WHAT TO DO »
Render the entries between the lines containing "Given: Open the Session menu" and "Looking at the screenshot, I should 35,11.", inclusive, as a Markdown table with columns Row and Line, numbering each line and skipping blank ones. Leave the pictures out.

DATASET ROWS »

■ ■ ■

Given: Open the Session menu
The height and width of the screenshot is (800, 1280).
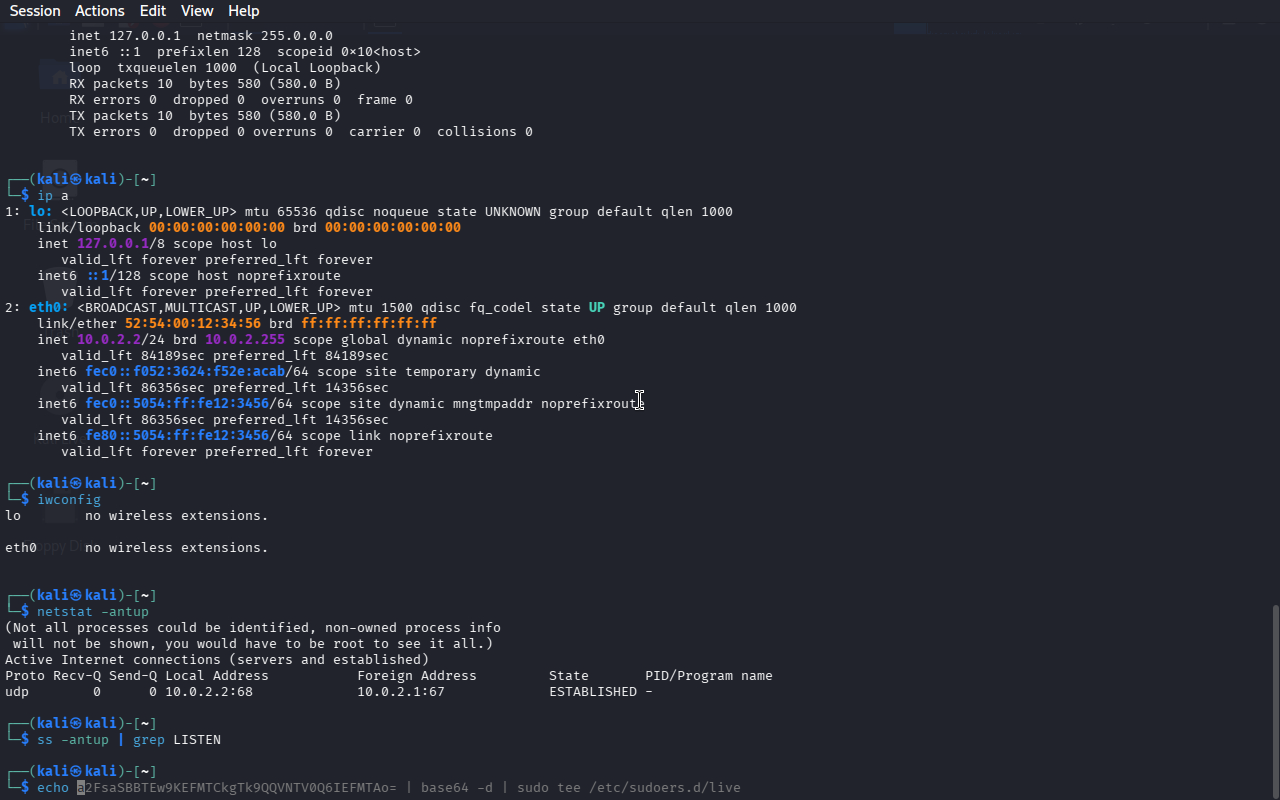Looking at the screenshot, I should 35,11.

■ ■ ■

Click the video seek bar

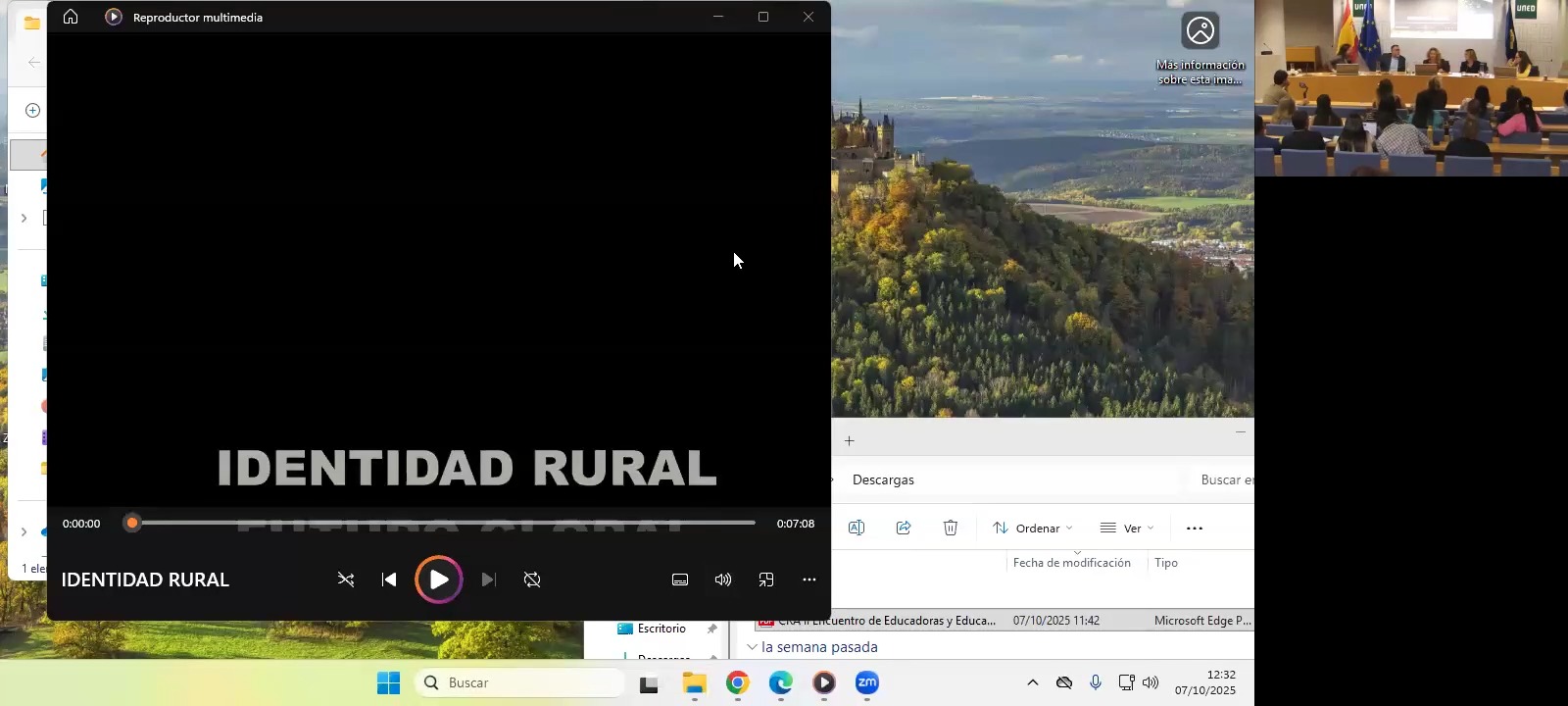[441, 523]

■ ■ ■

RESPONSE TO THIS EXERCISE »
| Row | Line |
|---|---|
| 1 | Given: Open the Session menu |
| 2 | The height and width of the screenshot is (800, 1280). |
| 3 | Looking at the screenshot, I should 35,11. |